#### 引用テキスト ####

ソースコード

#include <bits/stdc++.h> 
#include <atcoder/all>

#define pub push_back
#define eb emplace_back
#define mp make_pair
#define fi first
#define se second
#define rep(i, n) rep2(i, 0, n)
#define rep2(i, m, n) for (ll i = m; i < (n); i++)
#define per(i, b) per2(i, 0, b)
#define per2(i, a, b) for (ll i = int(b) - 1; i >= int(a); i--)
#define ALL(c) (c).begin(), (c).end()

#### データ一覧 ####

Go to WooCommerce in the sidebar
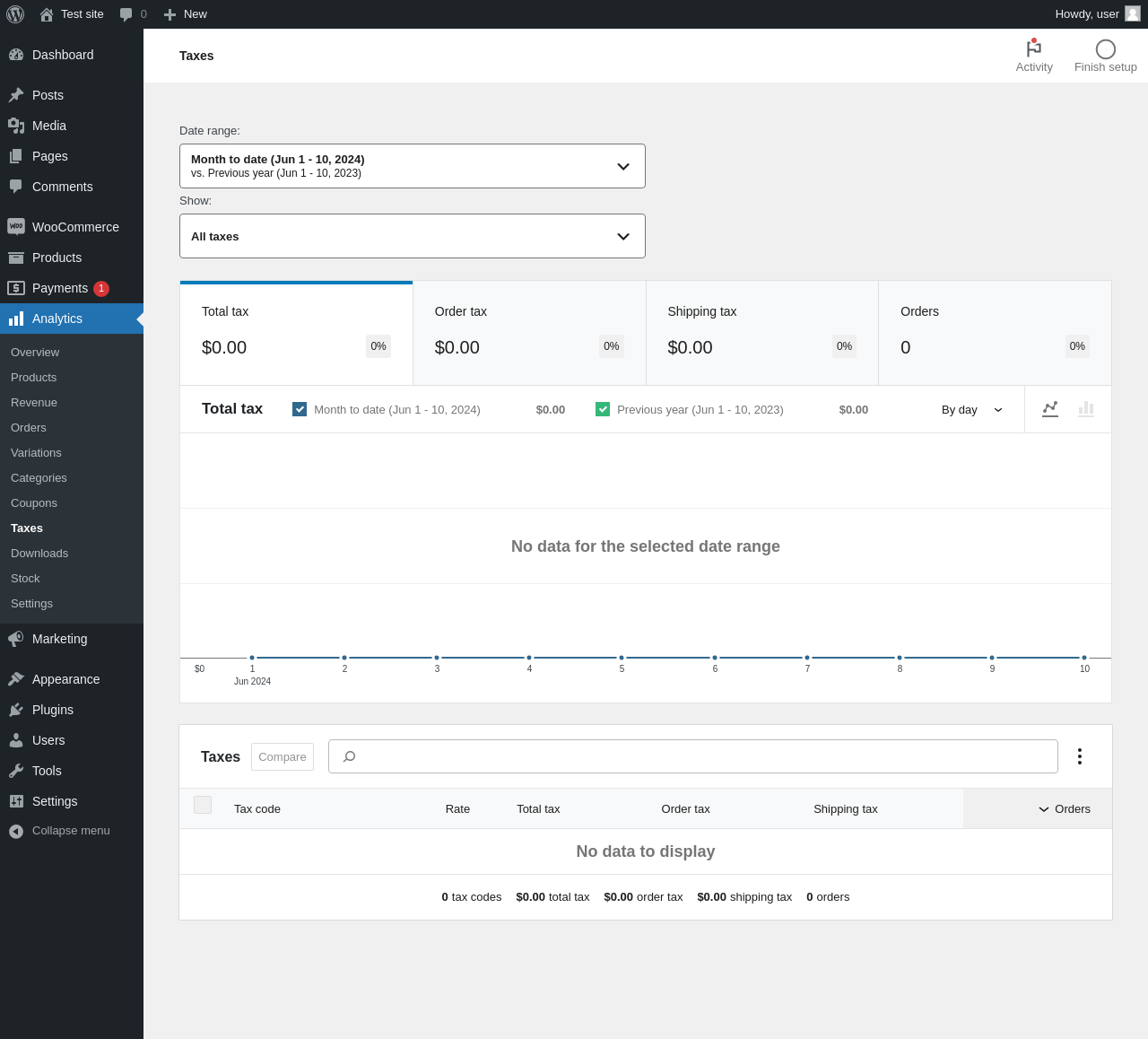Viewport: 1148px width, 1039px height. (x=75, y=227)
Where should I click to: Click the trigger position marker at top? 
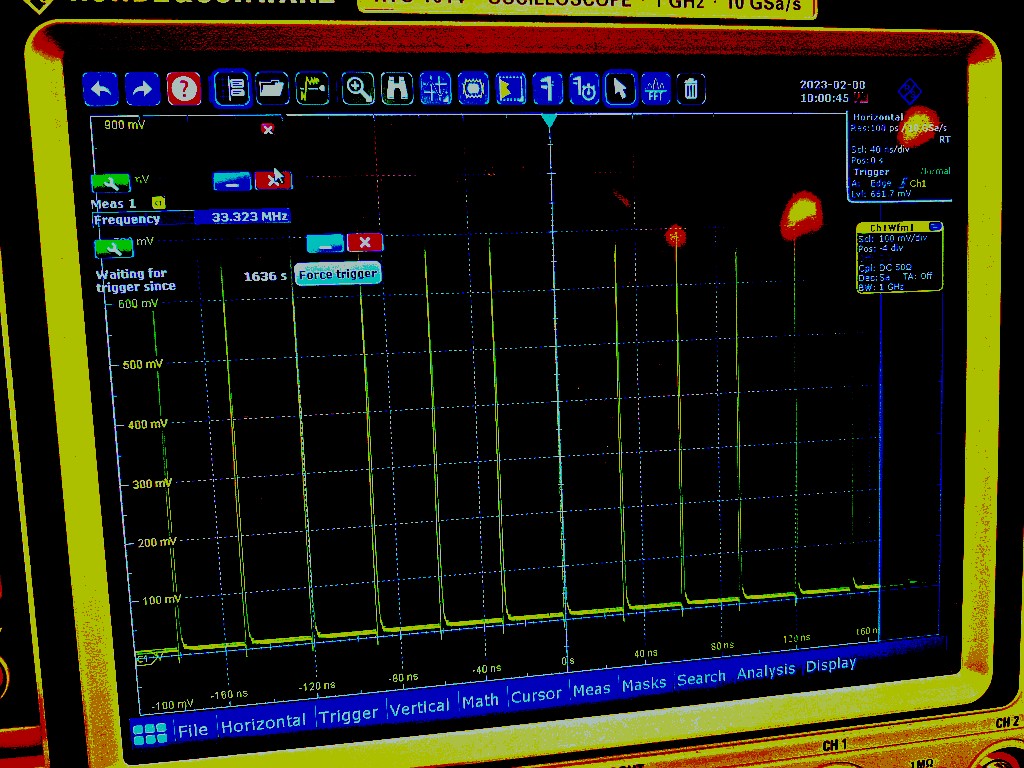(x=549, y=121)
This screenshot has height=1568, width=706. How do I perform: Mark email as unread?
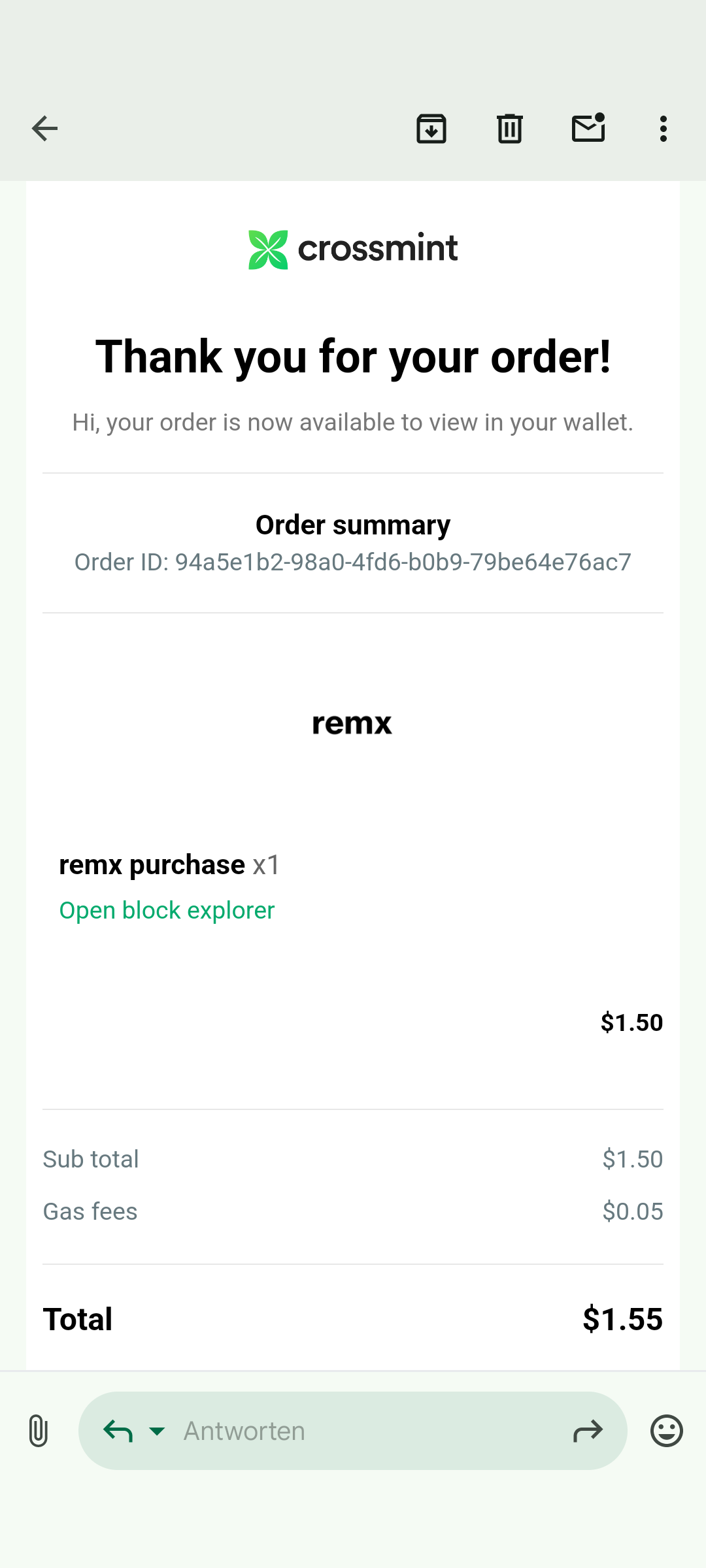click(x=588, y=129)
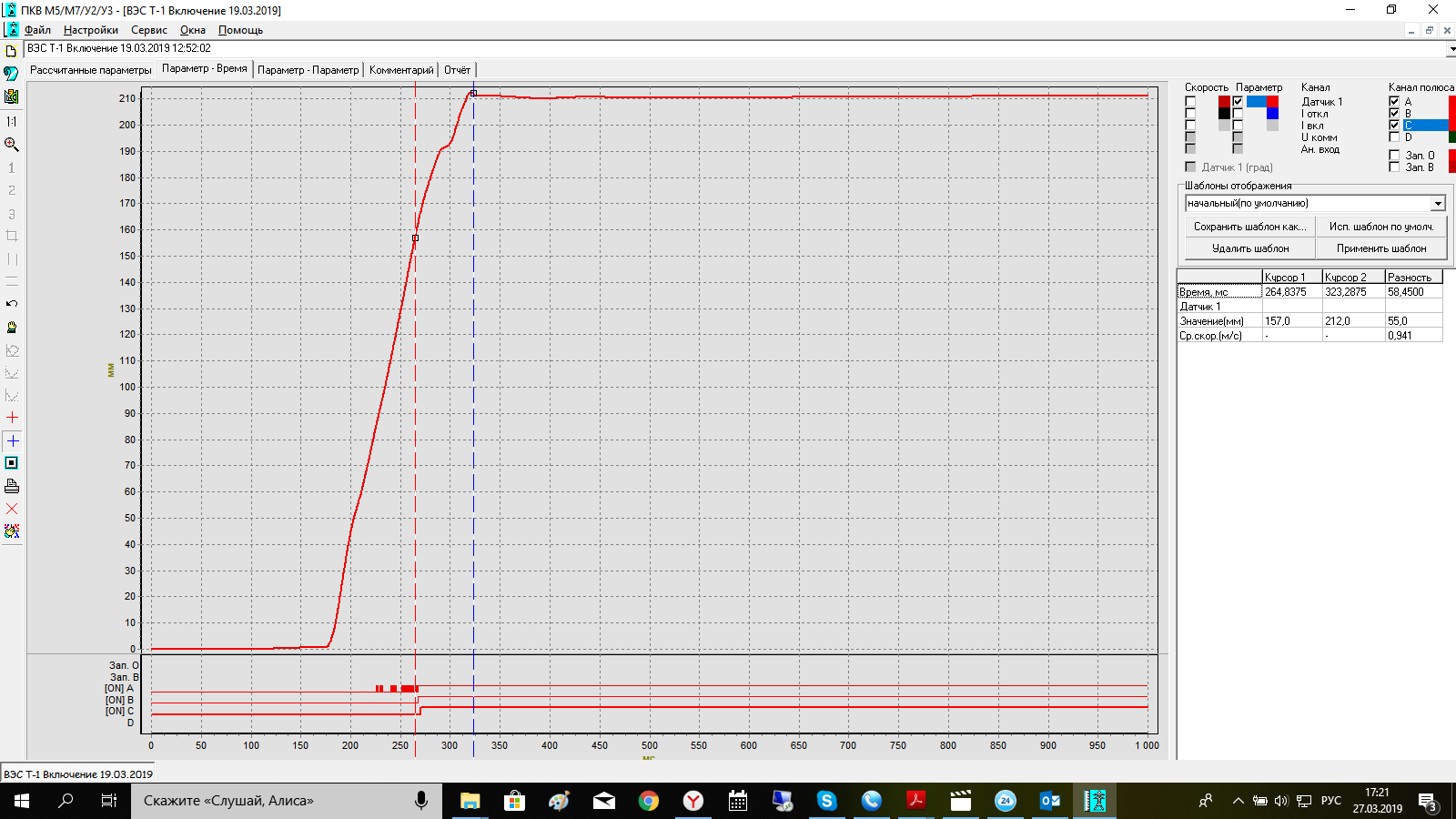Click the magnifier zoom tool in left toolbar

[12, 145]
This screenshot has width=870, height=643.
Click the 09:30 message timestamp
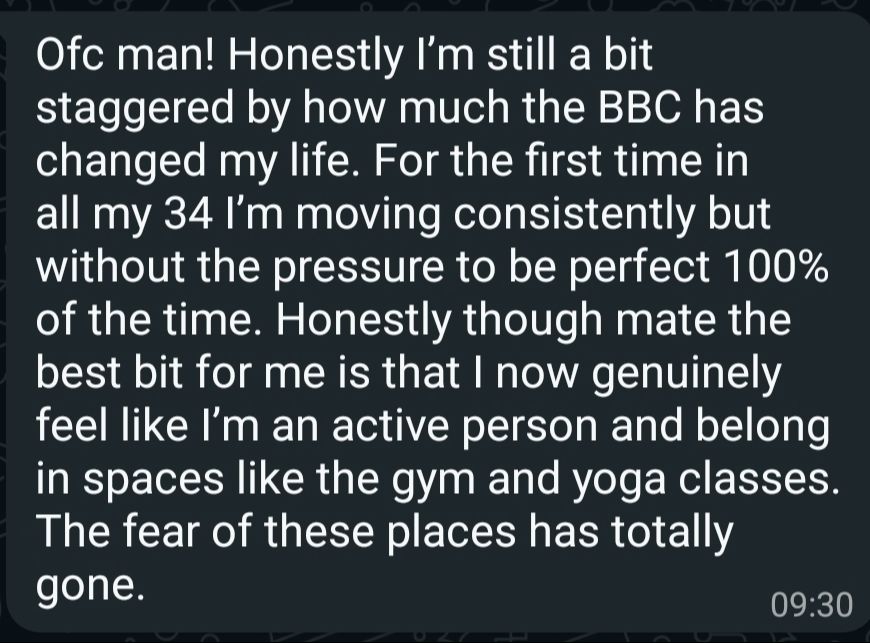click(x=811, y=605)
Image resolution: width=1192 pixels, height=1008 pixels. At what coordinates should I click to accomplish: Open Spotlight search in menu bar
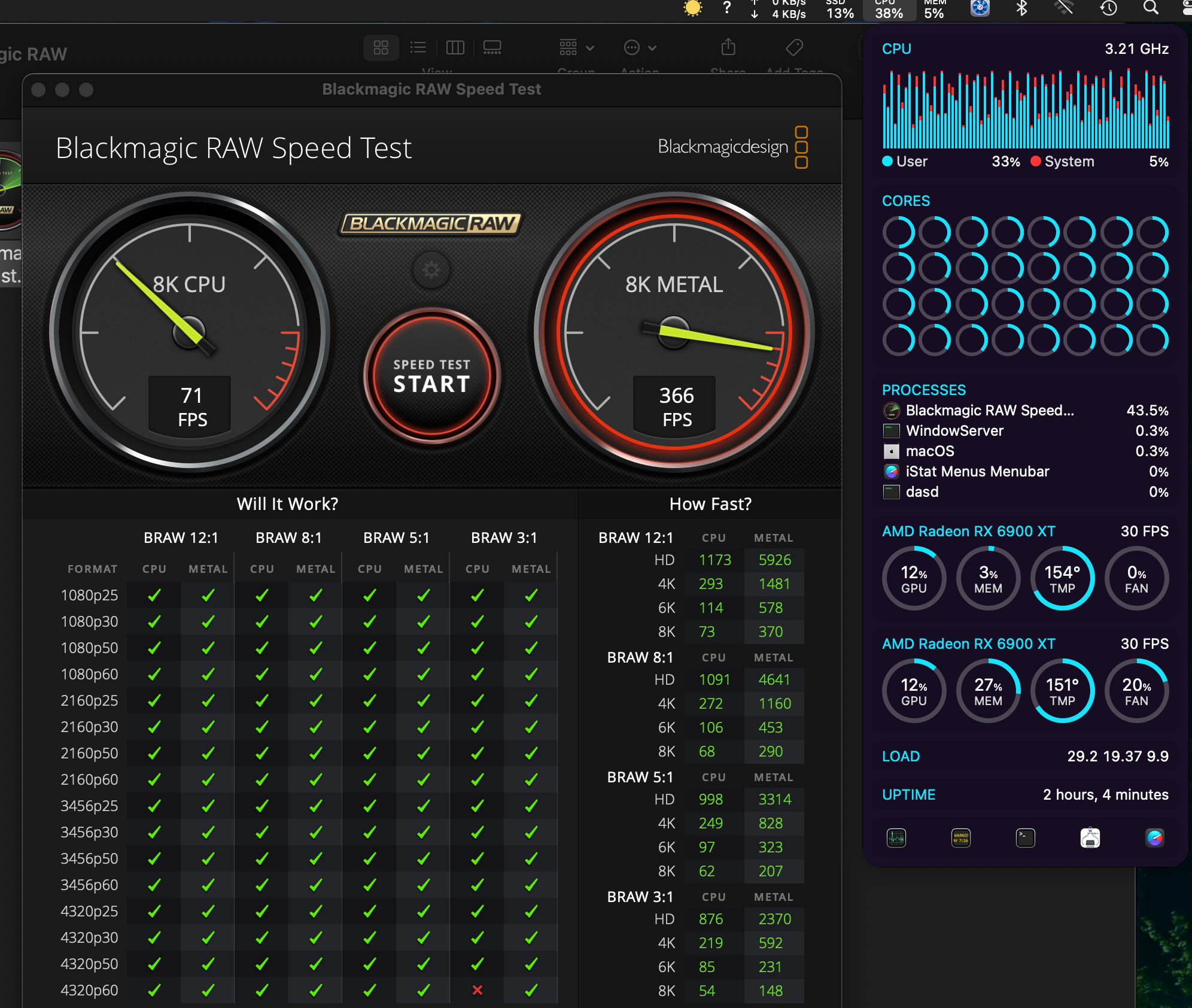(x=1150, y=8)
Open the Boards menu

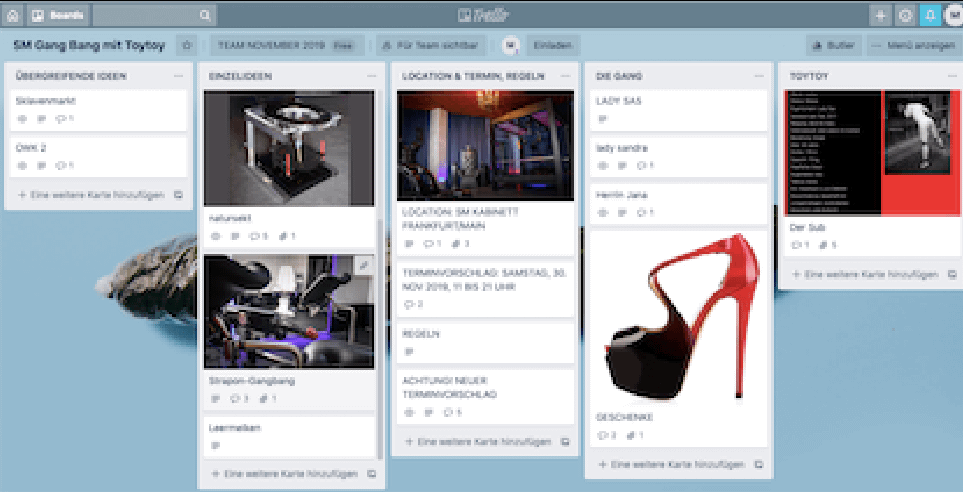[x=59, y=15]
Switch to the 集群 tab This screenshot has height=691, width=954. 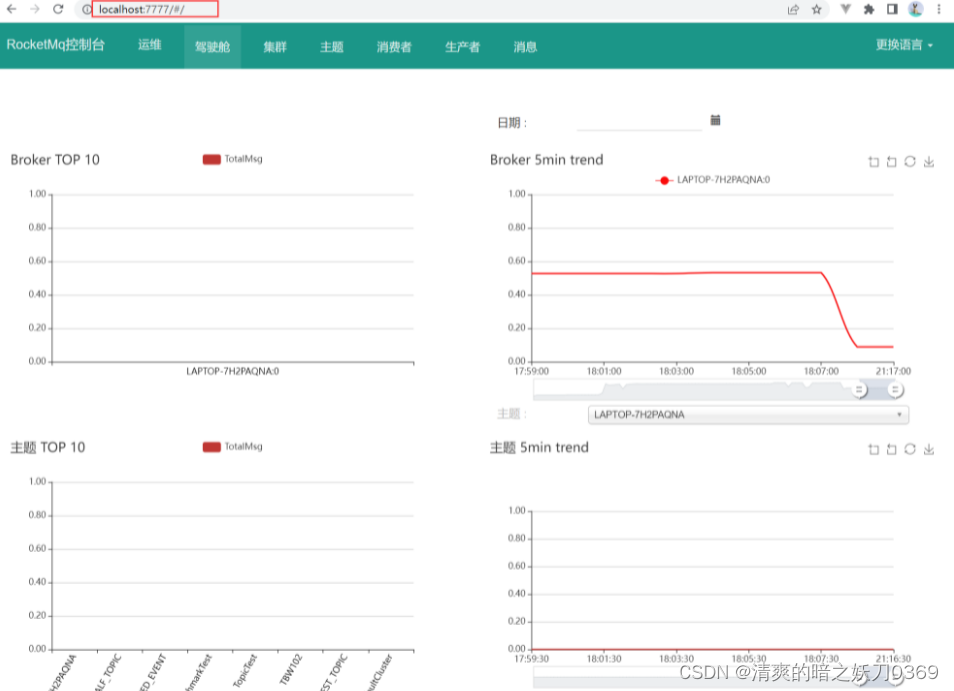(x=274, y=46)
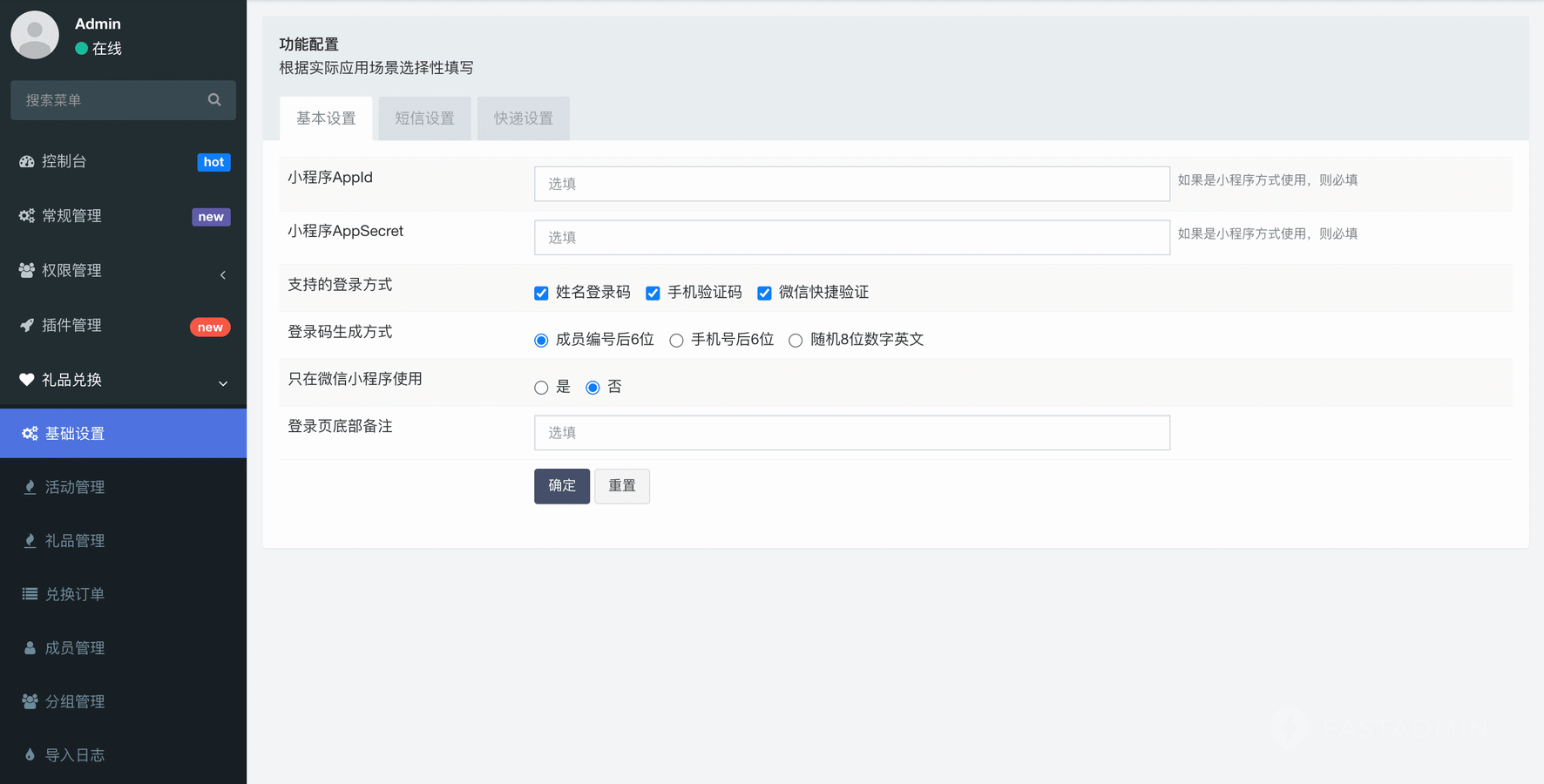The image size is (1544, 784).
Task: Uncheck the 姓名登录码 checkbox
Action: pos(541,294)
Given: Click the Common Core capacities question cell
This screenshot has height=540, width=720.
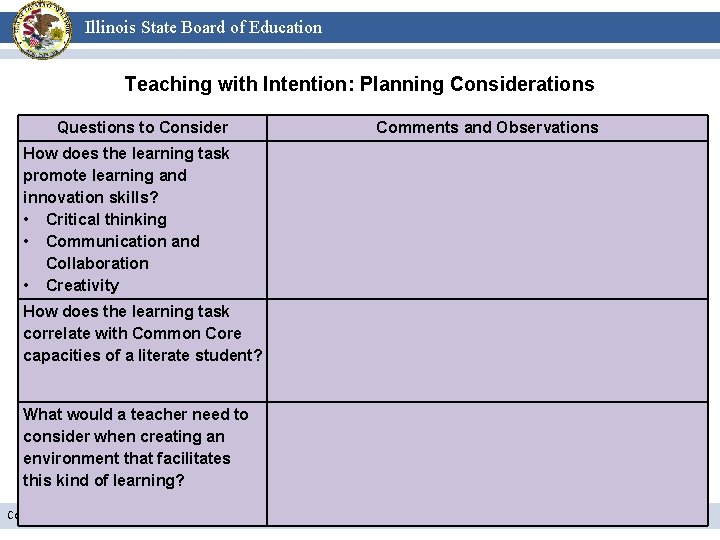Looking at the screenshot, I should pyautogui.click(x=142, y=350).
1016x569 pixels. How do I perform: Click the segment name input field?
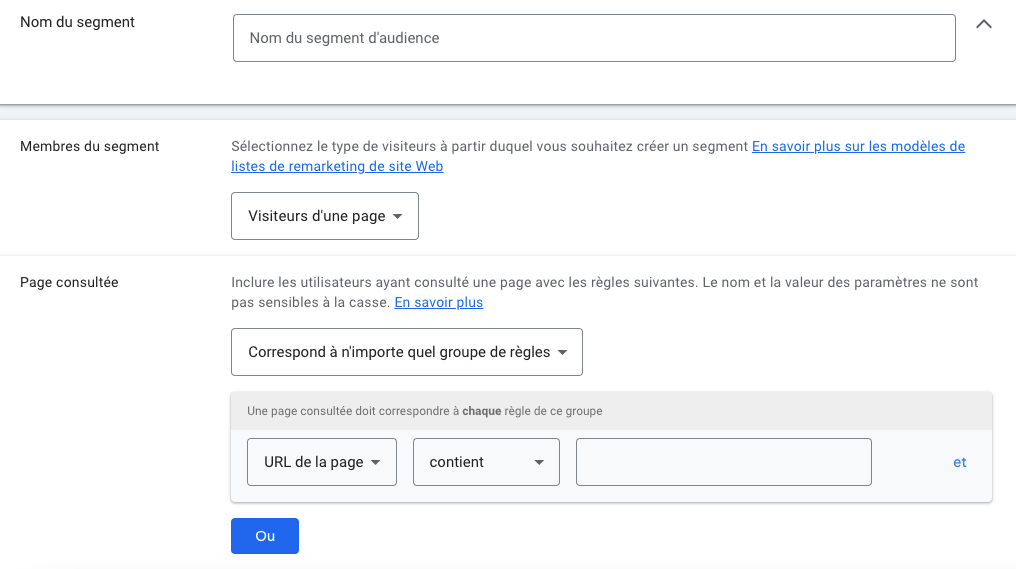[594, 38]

####

* 課題一覧
**1.** 引用テキストの #define で定義されたマクロのうち、引数を取るものの名前をすべて挙げてください。
**2.** 引用テキストでは、マクロ pub は何に置き換わるよう定義されていますか。

* 課題の解答
**1.** rep、rep2、per、per2、ALL

**2.** push_back です。